Although our faculty members are involved in their own academic research, Juniata encourages collaboration between students and faculty members. Two ways we do this are through Liberal Arts Symposium and the Senior Honors Thesis opportunity, which can then be used for graduate school applications. During Liberal Arts Symposium, students present their work to the public and the college community. For the Senior Honors Thesis, students work closely with an English professor on a research or creative writing project of their choosing.
"Which Anne Frank to Teach?"
Jessica Mills '14
Anne Frank: The Diary of a Young Girl has been an essential part of many middle school curriculums. Educators have the option of teaching the original edition published in 1952 or the Definitive Editions published in 1995 which was edited by Otto Frank and includes previously omitted entries. This research looks at the similarities and differences between the two editions and the pros and cons of teaching each edition to a middle school classroom.
"How to Publish Your Writing"
John Dubensky '14
This project is about different kinds of publishing and what a writer needs to do in order to get their work published.
"Why Use Young Adult Literature?"
Alyssa Becher ‘12
This project explores the usefulness of young adult literature in reaching out to the social and language skill needs of adolescents. It explores the themes and styles of young adult literature.

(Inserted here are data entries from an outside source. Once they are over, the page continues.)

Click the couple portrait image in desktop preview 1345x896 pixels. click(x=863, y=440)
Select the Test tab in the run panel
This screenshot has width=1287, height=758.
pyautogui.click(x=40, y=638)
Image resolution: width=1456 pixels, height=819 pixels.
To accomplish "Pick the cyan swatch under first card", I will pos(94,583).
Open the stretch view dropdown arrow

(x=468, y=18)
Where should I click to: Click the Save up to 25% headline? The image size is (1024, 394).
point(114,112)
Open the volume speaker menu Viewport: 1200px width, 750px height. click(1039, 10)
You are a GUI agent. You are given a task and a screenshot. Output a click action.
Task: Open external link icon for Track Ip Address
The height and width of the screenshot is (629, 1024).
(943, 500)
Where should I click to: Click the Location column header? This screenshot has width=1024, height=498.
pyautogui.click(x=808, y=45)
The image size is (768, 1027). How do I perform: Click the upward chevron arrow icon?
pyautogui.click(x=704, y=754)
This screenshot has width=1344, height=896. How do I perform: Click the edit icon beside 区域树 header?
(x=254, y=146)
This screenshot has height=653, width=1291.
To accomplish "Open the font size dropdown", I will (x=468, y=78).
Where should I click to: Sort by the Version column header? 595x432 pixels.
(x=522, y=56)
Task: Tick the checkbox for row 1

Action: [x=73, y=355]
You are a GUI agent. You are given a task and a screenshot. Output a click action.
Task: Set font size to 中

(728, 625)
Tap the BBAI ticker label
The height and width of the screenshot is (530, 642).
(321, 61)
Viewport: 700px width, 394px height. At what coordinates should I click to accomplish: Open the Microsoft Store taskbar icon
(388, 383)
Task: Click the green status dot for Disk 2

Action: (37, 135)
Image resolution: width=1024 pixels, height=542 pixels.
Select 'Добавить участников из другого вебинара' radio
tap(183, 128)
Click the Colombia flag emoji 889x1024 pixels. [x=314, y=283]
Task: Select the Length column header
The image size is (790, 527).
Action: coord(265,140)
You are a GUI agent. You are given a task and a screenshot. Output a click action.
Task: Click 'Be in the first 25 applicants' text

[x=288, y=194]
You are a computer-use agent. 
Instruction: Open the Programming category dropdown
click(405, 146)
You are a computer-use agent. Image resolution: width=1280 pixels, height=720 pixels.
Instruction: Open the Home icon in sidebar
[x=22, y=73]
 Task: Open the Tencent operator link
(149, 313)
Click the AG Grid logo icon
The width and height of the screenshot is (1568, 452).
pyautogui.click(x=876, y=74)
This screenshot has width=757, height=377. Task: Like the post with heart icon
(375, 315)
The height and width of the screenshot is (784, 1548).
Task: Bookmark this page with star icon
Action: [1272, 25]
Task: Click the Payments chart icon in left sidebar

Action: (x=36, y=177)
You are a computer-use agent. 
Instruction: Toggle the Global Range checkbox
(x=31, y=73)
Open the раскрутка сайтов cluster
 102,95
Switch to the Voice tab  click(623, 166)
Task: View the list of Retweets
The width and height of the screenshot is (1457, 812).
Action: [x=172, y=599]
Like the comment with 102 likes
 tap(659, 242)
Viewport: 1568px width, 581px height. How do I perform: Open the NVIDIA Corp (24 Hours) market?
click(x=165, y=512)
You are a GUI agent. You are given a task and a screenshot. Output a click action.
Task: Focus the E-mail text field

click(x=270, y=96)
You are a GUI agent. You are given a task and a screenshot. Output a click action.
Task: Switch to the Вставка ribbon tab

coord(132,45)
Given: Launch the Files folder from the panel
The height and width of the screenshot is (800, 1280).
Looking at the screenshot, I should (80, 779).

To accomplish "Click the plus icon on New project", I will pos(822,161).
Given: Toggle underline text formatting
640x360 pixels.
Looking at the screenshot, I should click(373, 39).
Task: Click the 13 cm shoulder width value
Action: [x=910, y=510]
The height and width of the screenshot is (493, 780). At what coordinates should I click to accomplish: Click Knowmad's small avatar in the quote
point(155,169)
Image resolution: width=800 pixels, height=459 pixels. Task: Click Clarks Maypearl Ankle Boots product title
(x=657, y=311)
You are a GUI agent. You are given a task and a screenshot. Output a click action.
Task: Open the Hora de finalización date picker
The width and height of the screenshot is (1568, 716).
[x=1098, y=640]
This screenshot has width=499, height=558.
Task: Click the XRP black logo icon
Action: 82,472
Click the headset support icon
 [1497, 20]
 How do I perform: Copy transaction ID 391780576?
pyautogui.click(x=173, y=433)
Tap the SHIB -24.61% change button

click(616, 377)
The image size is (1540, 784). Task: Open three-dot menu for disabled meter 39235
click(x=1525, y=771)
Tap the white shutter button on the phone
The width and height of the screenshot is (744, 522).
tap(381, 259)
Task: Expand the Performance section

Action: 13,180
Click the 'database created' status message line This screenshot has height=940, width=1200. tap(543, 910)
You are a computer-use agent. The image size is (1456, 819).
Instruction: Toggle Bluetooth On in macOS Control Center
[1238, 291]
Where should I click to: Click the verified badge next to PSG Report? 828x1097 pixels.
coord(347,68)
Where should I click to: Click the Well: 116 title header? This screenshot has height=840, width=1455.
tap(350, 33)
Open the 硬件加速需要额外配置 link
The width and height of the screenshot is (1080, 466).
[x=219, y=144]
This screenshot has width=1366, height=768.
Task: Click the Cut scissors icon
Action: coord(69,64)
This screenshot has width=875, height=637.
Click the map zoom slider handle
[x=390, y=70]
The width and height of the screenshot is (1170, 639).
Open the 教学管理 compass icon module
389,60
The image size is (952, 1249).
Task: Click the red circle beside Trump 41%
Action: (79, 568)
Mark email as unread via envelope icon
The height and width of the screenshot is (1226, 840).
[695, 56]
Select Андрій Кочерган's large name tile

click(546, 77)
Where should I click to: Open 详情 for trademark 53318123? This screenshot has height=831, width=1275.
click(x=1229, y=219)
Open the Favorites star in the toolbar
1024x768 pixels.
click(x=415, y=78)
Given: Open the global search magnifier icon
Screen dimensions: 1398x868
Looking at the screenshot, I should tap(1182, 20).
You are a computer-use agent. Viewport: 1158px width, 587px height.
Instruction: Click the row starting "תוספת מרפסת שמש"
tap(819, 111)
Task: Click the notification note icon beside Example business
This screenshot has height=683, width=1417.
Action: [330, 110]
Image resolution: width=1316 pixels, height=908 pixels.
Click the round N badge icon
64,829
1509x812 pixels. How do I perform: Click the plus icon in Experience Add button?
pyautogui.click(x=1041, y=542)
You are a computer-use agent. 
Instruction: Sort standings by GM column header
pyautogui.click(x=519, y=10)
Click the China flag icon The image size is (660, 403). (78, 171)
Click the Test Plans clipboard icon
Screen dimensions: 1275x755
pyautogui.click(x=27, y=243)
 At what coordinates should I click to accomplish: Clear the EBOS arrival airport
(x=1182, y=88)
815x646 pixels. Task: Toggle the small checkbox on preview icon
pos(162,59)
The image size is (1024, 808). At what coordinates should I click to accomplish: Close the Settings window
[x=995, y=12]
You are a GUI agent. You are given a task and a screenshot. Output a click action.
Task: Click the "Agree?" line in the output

"What We Are Teaching Our Young Girls: Female Protagonists in Young Adult Literature"
Anne Mueller ‘12
This project takes a look at the way female sexuality is represented in books for young adults. It relates sexuality to the needs of the characters within several individual novels, such as The Hunger Games and Anatomy of a Boyfriend.
"The Manufacturing Class in Pride and Prejudice and North and South"
Sarah Davis ‘12
An examination of how Victorian English literature explored social class relationships of the time period. It compare’s Jane Austen’s more limited approach to Gaskell’s expansive collection of characters from all different classes and backgrounds.
"Dark Prince Ascendant"
Nicholas Galante ‘11
This project compares the characterizations of demonic characters in classic literary works such as Milton’s Paradise Lost, Goethe’s Faust, and Dante’s Inferno.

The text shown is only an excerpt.